Augmenter la sécurité des réseaux P2P passe par une clé éphémère

Par 16 décembre 2011
clé sécurité

Plutôt que de programmer la destruction du contenu, crypter ce dernier, puis fragmenter pour ensuite faire disparaître la clé de cryptage assure une sécurité bien plus élevée à l'information

 

Afin de sécuriser des données partagées sur un réseau de pair à pair ou au sein d'une infrastructure Cloud, une solution est d'encrypter les informations, puis de faire en sorte que la clé de cryptage devienne inaccessible au bout d'un certain temps. Voilà la méthode que propose Prashant Pilla, de l'université d'Oklahoma. Selon ce dernier, faire disparaître la clé plutôt que les données assure en effet un degré de sécurité plus important. En effet, la petite taille des clés de cryptage (128 bits) les rendent plus faciles à gérer que les fichiers eux-mêmes, dont une trace peut subsister sans que l'on s'en aperçoive.  Pour que le système fonctionne, plusieurs étapes doivent être respectées.

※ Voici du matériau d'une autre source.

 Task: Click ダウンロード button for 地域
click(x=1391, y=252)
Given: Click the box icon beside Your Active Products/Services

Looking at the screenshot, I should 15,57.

Fragmenter puis disséminer la clé assure sa confidentialité

L'utilisateur crypte d'abord le contenu, via une clé cryptographique connue de lui seul, pour ensuite le publier à travers le réseau. L'étape suivante est une division de la clé en question en deux fragments. Le premier subit une nouvelle division, multiple cette fois, et est ensuite réparti à travers les différents nœuds du réseau (les autres utilisateurs), selon le principe de la table de hachage distribuée (DHT). Seul le serveur initial peut dès lors récupérer cette partie du code. L'autre moitié est quant à elle stockée sur le serveur en question, et est couplée avec un programme d'auto-effacement, qui entraîne sa disparition au bout d'un certain temps, défini par l'utilisateur.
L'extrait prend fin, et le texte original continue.